*WHAT YOU ARE ASKED TO DO:* From the records below, keep only the lines that contain the word "Click", and copy each one. Uppercase and lowercase count as different.

*DATA SUPPLIED:*

+ + + + + + +

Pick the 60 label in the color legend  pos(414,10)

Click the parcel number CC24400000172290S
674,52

+ + + + + + +

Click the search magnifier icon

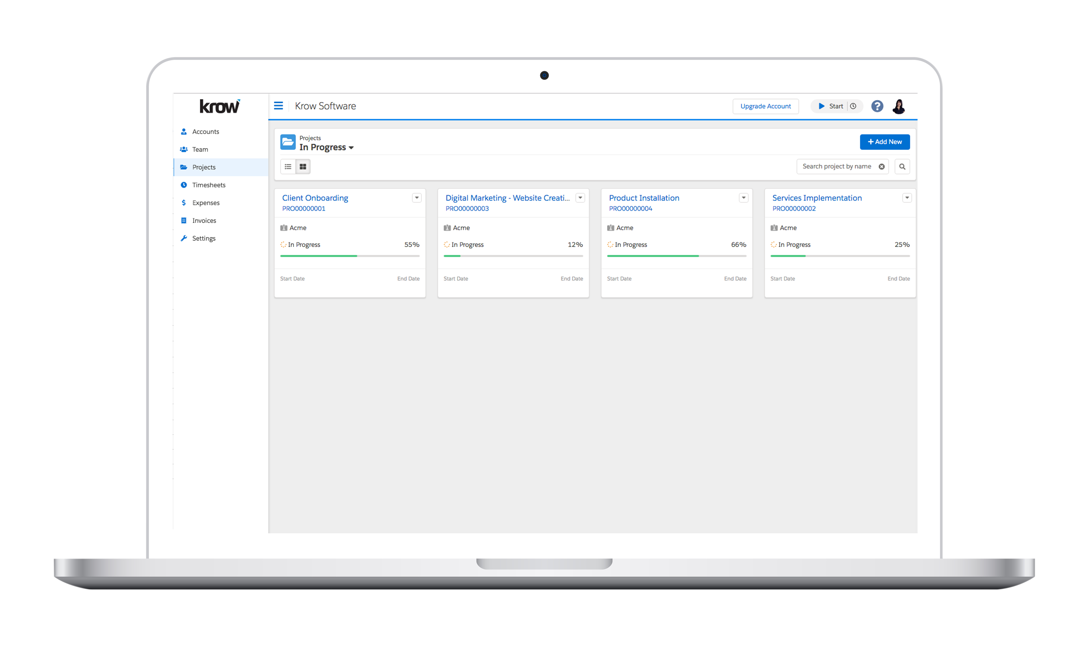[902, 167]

+ + + + + + +

*SOLUTION TO THIS PROBLEM:*
Click the parcel number CC24400000172290S
Click the search magnifier icon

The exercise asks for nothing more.